Stephen Hawking jokes
What is Stephen Hawking's favorite food?
Runner beans.
He was in a fight, then a person said, "Stand up for yourself!"
Stephen was a mad role model. He never taught me to stand up for myself.
I wonder if Stephen Hawking was an organ donor because I need new parts for my go-kart.
How do you execute Stephen Hawking?
The electric wheelchair.
What was Stephen Hawking's favorite type of music?
Rock and Roll.
you.
What is the difference between Stephen Hawking and a walkie-talkie? He doesn't walkie or talkie.
What’s the opposite of Stephen Hawking? Stephen walking.
What does Stephen Hawking have in common with Bill Gates? One stands, the other doesn't.
Why did Stephen Hawking die? He couldn't log in.
Knock knock. Who's there? Beep boop S.t.e.p.h.e.n beep boop H.a.w.k.i.n.g.

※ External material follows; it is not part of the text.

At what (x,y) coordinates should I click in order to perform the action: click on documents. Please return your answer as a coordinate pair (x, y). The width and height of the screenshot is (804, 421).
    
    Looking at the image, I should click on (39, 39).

Stephen Hawking doesn't go for a stroll. He goes for a roll.
No, Stephen Hawking wasn't the first man to walk on the moon.
If you look up the word "wheelchair" in a dictionary, you will see a picture of Stephen Hawking.
Some say Stephen Hawking couldn't stand up for himself 😂
Why was Stephen Hawking never trusted when taking a quiz?
"No computers allowed on the test!"
How does Stephen Hawking take a shit? He logs out.
Stephen Hawking must have got a MacBook Pro. End of battery.
Stephen landed at Tilted and got 199 pumped, he's 1 shot!